Not really —- there’s bowl of spaghetti worth of concurrency in LSP. All of the following things can happen at the same time, and they use the same state:
* several read-only requests from the client (compute completion *and* highlighting)
* write request from the client (the user typed a comment in Cargo.toml)
* write request from file system (user switched branches can Cargo.lock is now different)
* background project update (cargo metadata finished with a new project model)
* background compiler update (cargo check emitted a new diagnostic)
* updates on background “indexing” which were kicked in quiescent state
That’s significantly more logical concurrency than in a typical HTTP server, where each request is conceptually independent from every other and all the hard synchronization bits lie in the database.

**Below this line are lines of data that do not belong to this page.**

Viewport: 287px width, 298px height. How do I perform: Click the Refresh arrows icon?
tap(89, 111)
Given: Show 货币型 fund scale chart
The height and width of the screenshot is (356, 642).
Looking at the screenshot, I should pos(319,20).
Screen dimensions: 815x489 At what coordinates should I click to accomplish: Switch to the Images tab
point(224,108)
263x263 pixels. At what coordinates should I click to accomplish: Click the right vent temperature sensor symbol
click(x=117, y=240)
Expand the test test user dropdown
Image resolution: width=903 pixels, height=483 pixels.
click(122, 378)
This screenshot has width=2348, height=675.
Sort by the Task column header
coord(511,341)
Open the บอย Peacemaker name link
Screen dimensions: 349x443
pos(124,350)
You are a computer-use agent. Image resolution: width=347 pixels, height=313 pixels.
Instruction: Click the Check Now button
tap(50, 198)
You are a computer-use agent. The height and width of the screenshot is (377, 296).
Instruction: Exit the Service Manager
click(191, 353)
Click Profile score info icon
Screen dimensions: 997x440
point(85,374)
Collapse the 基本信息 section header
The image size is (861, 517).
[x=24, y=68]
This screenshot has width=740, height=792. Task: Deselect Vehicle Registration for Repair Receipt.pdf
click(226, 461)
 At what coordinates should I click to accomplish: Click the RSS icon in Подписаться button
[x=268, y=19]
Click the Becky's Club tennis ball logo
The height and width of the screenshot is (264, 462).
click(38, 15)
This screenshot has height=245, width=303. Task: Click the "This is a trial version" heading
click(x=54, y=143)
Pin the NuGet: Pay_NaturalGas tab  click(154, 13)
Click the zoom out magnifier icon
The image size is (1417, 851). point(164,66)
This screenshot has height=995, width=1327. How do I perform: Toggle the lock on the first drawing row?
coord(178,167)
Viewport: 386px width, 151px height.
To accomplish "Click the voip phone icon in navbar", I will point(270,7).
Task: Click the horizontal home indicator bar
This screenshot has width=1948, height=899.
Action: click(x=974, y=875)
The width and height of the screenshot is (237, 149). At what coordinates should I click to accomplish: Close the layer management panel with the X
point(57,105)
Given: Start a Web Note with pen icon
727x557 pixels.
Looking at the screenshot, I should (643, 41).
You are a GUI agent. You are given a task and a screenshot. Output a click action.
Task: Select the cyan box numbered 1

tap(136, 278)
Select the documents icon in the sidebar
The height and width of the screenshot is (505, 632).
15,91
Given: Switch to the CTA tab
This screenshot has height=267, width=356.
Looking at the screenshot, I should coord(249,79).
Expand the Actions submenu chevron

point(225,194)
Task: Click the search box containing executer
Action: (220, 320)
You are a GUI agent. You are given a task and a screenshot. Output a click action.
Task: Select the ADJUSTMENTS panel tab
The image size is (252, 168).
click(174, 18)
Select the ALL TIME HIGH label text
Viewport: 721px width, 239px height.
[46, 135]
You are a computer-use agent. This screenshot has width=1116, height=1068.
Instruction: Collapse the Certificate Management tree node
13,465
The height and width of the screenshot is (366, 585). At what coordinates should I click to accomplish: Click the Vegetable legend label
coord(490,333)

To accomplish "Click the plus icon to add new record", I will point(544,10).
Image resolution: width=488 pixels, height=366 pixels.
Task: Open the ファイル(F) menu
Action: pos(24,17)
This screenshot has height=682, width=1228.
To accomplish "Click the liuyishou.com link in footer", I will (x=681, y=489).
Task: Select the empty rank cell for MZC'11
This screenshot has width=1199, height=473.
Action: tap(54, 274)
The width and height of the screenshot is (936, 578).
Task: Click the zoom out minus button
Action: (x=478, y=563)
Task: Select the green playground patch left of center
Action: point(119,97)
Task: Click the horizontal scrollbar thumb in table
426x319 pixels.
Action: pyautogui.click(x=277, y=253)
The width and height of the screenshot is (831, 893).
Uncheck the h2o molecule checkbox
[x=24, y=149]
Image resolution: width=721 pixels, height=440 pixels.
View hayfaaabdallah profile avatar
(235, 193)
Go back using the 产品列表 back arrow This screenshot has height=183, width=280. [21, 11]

To manage this complexity, csp-style APIs (async/await and blocking threads) don’t really work, as there’s too much fundamental shared mutable state. What sort-of-works (but still is complex) is an explicit actor model, where you manually code the state machine and explicitly resolve the conflicts of the style “ok, I got results from cargo metadata, so I could spawn cargo check, but I also know that the user changed Cargo.toml in the meantime, so the results of metadata are actually stale and I better re-run that”.
In my experience, for the basics, Rust async is great, it gets messier around more complex things, e.g. async database transaction retries or async-at-depth type flows - also, async traits are not available yet as standard (there is a crate available).
For procedural code, async is fine. I still hate writing anything resembling a higher-order function (a function that takes or returns a function) in async Rust. The type constraints become longer than the code, and I can never seem to remember what I need to pin, unpin or box.
IMO it is, and usually the benefits of async Rust aren't that great for simple projects. To me the biggest annoyances is fractured nature of async libraries, you have to choose runtime and then the libraries. Tokio or async-std? They are working to fix it, but until some sort of "official" standard library for async exists it remains fractured...
Secondly adding some parallelization in normal "vanilla" Rust with std seems rather easy with channels and Rayon, so I'm not looking to retry async rust if I don't have to.
In practice there's no fragmentation problem: you use tokio, and never think about async-std again (despite the name, async-std is not standard/official in any way). Everyone supports tokio, and there isn't anything unique to async-std that doesn't have a tokio alternative.
This state totally sucks for the authors of async-std who have an uphill battle getting traction in the tokio-dominated ecosystem, but from user perspective you can pretend the problem doesn't exist. Treat tokio as the standard library, as if it was hardcoded and you had no choice on the matter.
The fact that the Rust project resists standardizing too early — which could lead to being stuck with a bad design — is in my opinion one of its virtues.
But I agree that we’re past that point at least for simple async worker threads and simple IO. I don’t follow the progress that closely, but I think work is happening towards standardization there.
> The fact that the Rust project resists standardizing too early — which could lead to being stuck with a bad design — is in my opinion one of its virtues.
I think the same way, and was enthusiastic of async Rust at the beginning, but right now I think it has caused a mess in libraries. Maybe they did the standardization way too early? Maybe they could have waited until the async libraries can be separated from runtimes, which I think they are now planning to do.
If you start to dig through otherwise useful libraries you see a divide to those who async and those who don't, and top of that which runtime they have chosen. Mixing and matching between those is painful.
They are mentioning that LSP will open a door to port the functionality to IntelliJ. There's no native support for LSP in IntelliJ as far as I am aware. Wondering how did they plan the port to IntelliJ when the time comes?